Your assignment —
Repeat only the lines below that run from the line with "How do I perform: Open" to the line with "You are a computer-use agent. The", ends included; skip every picture.

+++

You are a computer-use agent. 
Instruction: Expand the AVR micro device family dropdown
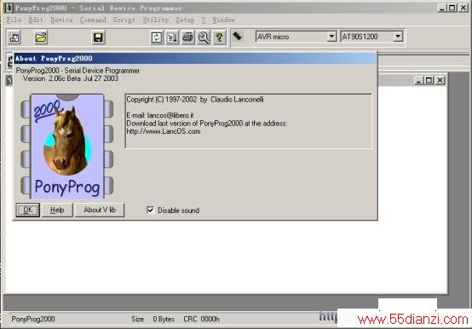pyautogui.click(x=331, y=37)
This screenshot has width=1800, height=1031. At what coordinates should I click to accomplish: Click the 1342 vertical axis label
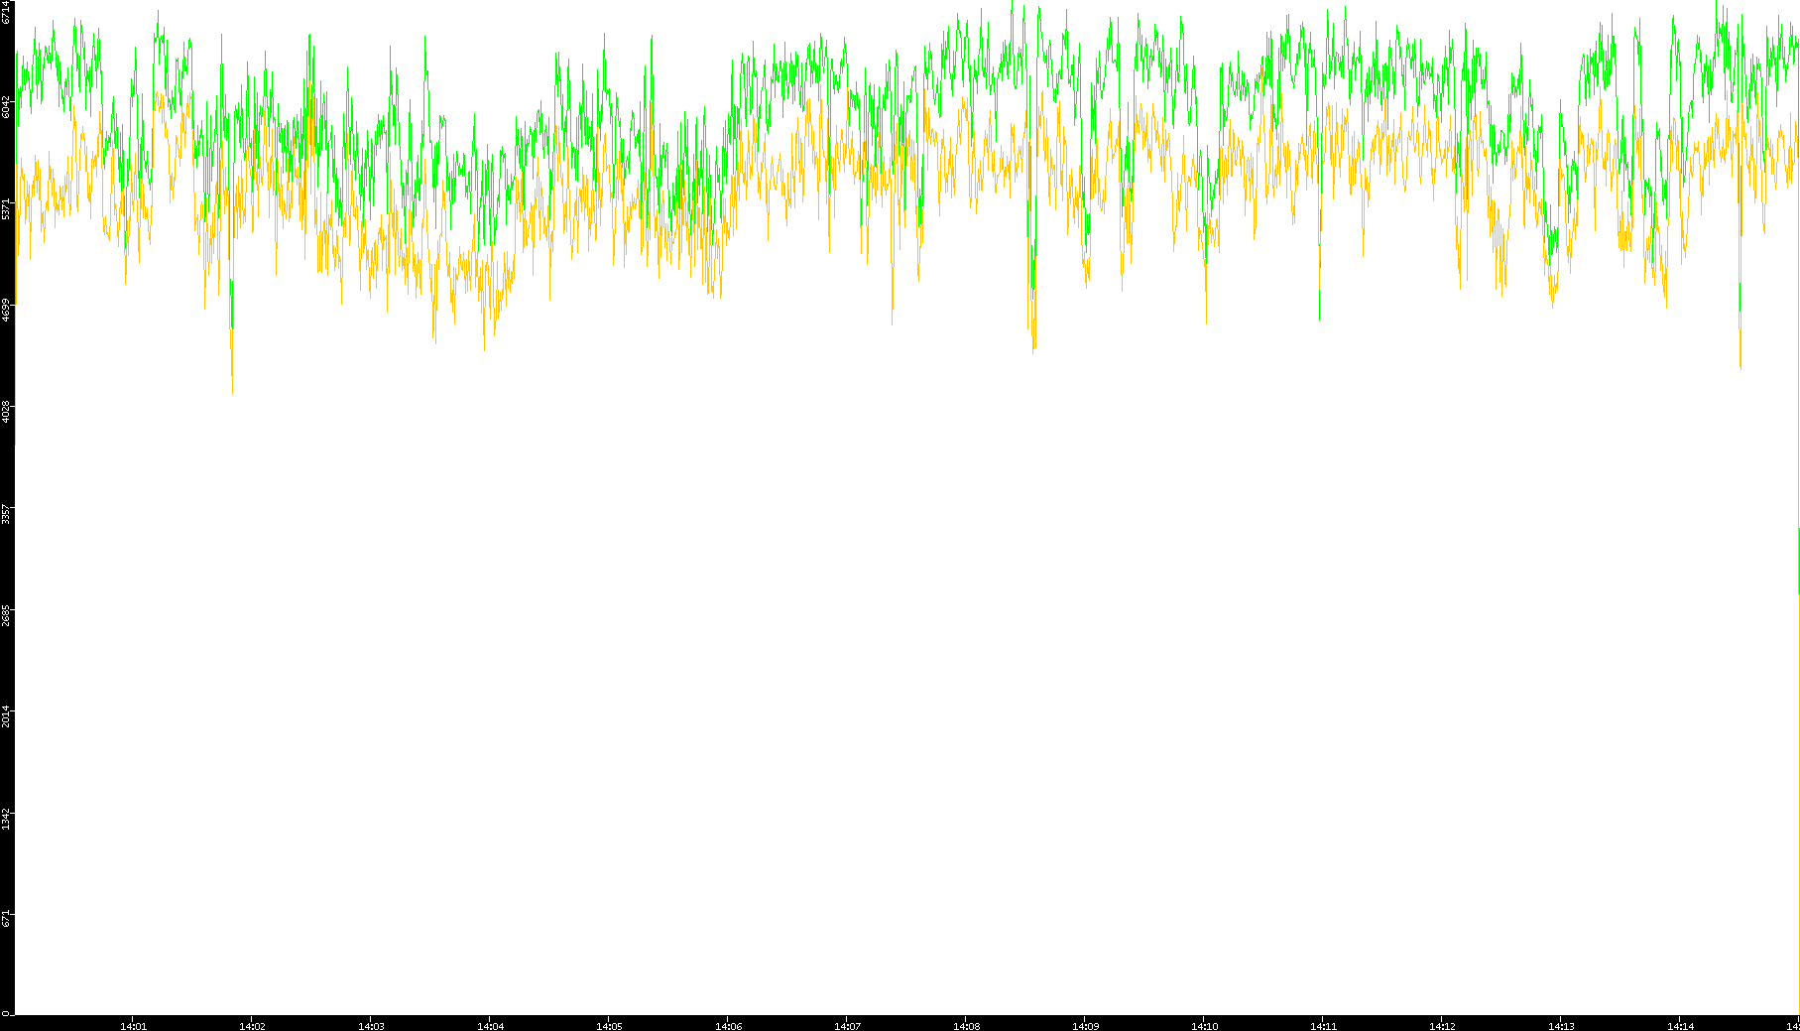(x=7, y=818)
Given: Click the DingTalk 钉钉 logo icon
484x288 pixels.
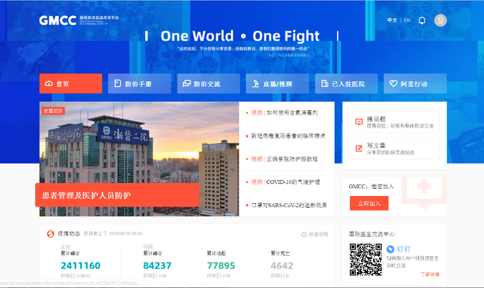Looking at the screenshot, I should pyautogui.click(x=391, y=249).
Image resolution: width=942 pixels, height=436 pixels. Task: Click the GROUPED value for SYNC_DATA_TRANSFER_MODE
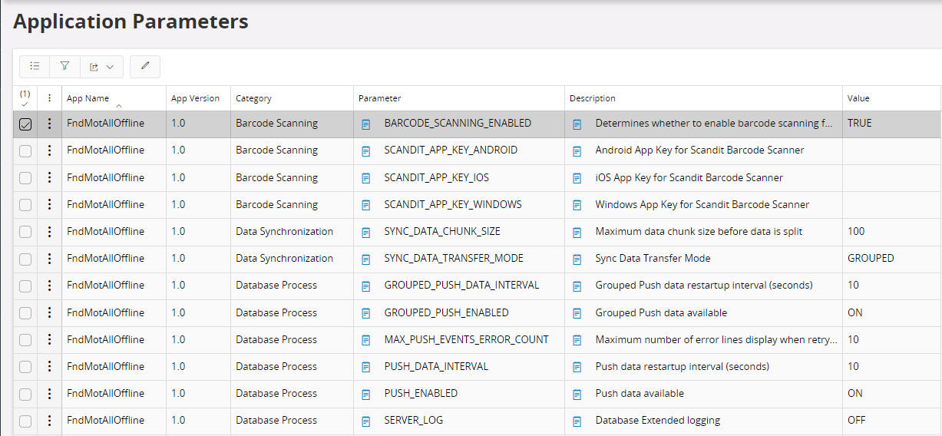click(x=871, y=259)
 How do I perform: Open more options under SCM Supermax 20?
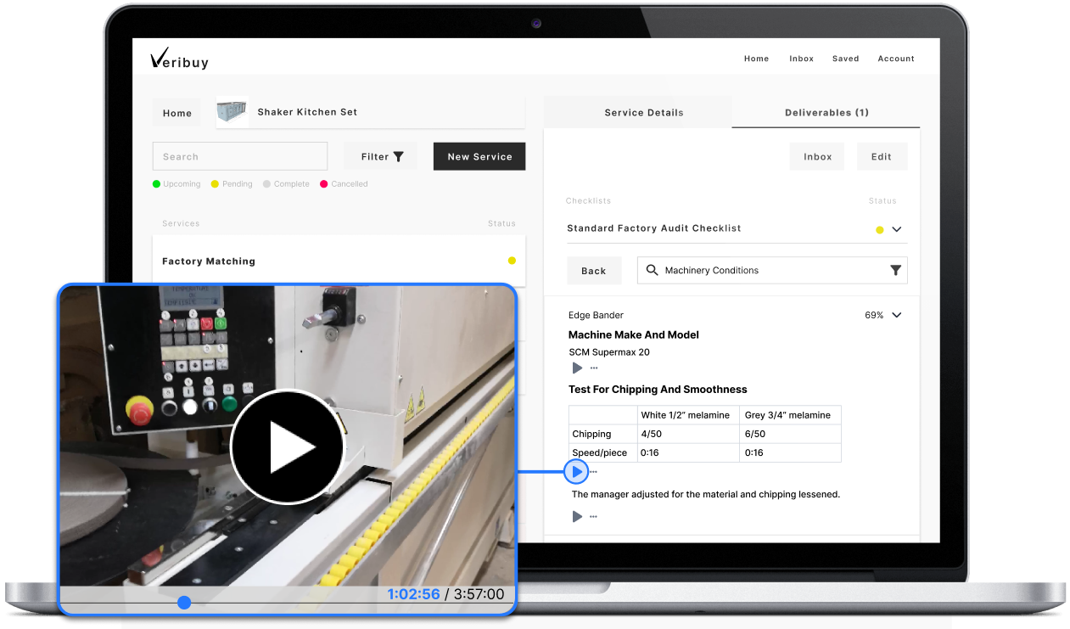coord(594,368)
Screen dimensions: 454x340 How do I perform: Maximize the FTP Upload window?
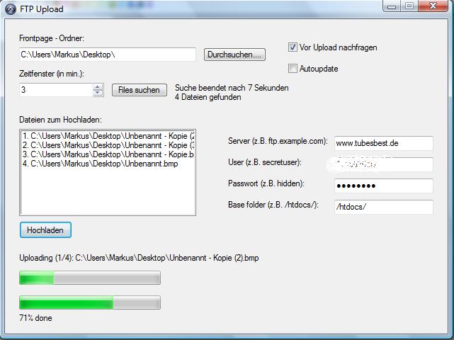(x=410, y=6)
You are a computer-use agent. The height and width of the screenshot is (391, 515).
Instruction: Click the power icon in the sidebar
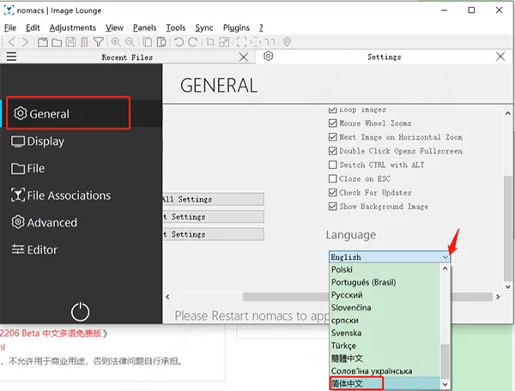coord(81,311)
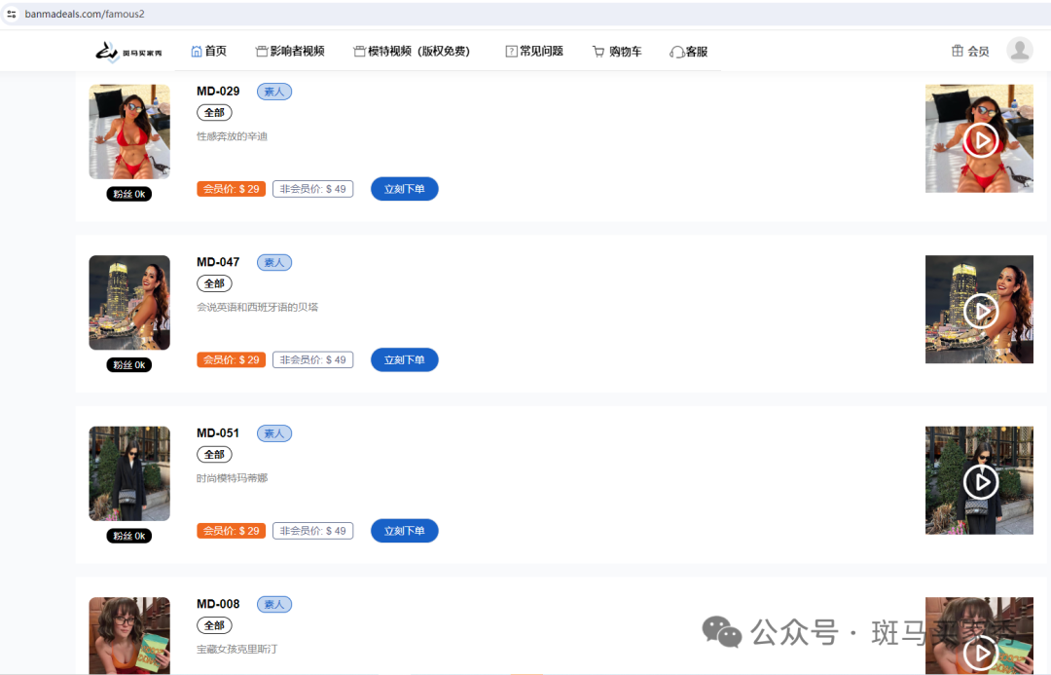The image size is (1051, 675).
Task: Toggle the 素人 tag on MD-029
Action: coord(273,91)
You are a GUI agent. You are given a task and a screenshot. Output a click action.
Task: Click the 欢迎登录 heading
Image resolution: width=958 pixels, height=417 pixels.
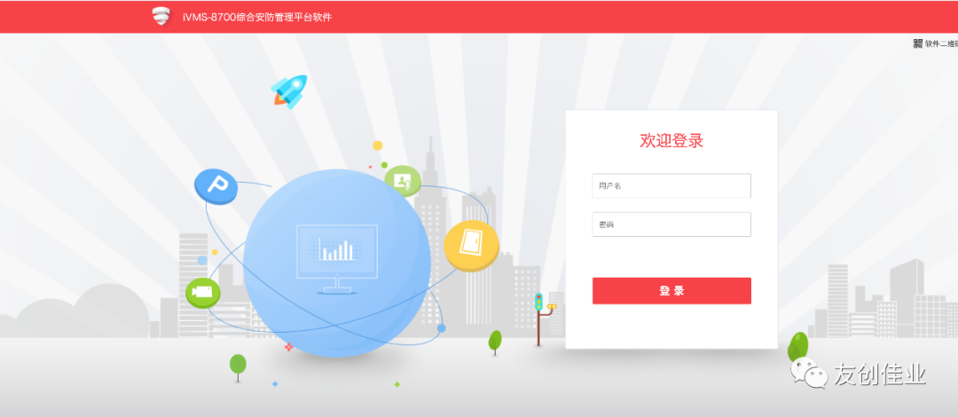tap(671, 141)
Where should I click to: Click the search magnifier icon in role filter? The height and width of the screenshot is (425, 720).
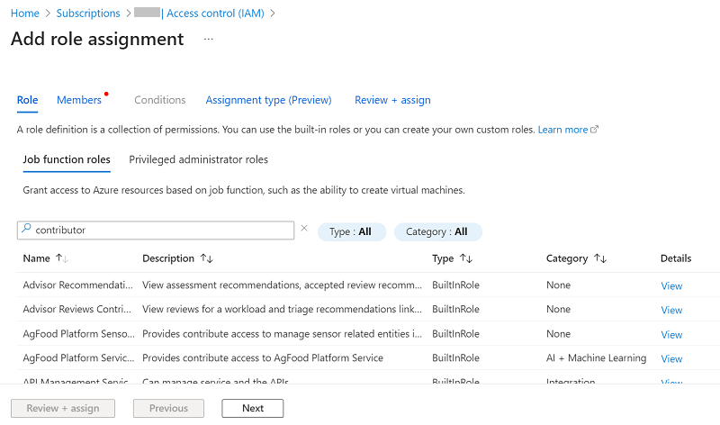pyautogui.click(x=27, y=231)
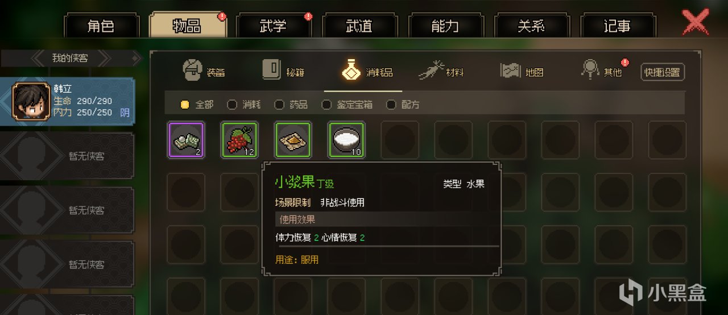The width and height of the screenshot is (728, 315).
Task: Click the 快捷设置 button
Action: pyautogui.click(x=663, y=72)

+++

Solution to the problem —
 How do I perform: Open more options under SCM Supermax 20?
coord(594,368)
Screen dimensions: 454x340 How do I perform: Maximize the FTP Upload window?
(x=410, y=6)
You are a computer-use agent. The height and width of the screenshot is (391, 515).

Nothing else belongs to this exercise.